Die WHO empfiehlt die Impfung in einigen Ländern ab sechs Monaten, in Frankreich wird ab neun Monaten geimpft. In Deutschland wird erst relativ spät geimpft. Hintergrund sei, dass Säuglinge in den ersten Monaten vom so genannten Nestschutz der Mutter profitierten, teilte der Ärzteverband BVKJ mit. Diese Wirkung könne jedoch im Einzelfall sehr unterschiedlich ausfallen.

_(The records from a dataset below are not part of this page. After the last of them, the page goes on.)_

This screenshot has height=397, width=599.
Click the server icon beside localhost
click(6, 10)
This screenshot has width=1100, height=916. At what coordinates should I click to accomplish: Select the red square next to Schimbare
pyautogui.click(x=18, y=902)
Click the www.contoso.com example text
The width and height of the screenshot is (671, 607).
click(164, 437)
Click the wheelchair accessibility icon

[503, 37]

Zentrum des jüngsten Ausbruchs sei weiterhin Duisburg mit mehr als 90 Fällen im gesamten Stadtgebiet, berichtete Georg Vogt vom Gesundheitsamt der Stadt. Daneben seien Dortmund, Kleve, Wesel, Düsseldorf. Krefeld, Oberhausen und Mülheim betroffen. Bislang hätten 36 Erkrankte in Kliniken behandelt werden müssen. Eine zunehmende Zahl von Komplikationen wie etwa Lungen- oder Gehirnentzündungen bei der hochansteckenden Krankheit sei vor allem mit stiegendem Alter zu beobachten. Derzeit seien vor allem Kinder und Jugendliche im Alter von zwölf bis 18 Jahren vermutlich als Folge eines fehlenden Impfschutzes betroffen. Versäumte Impfungen sollten nun auch von Erwachsenen nachgeholt werden.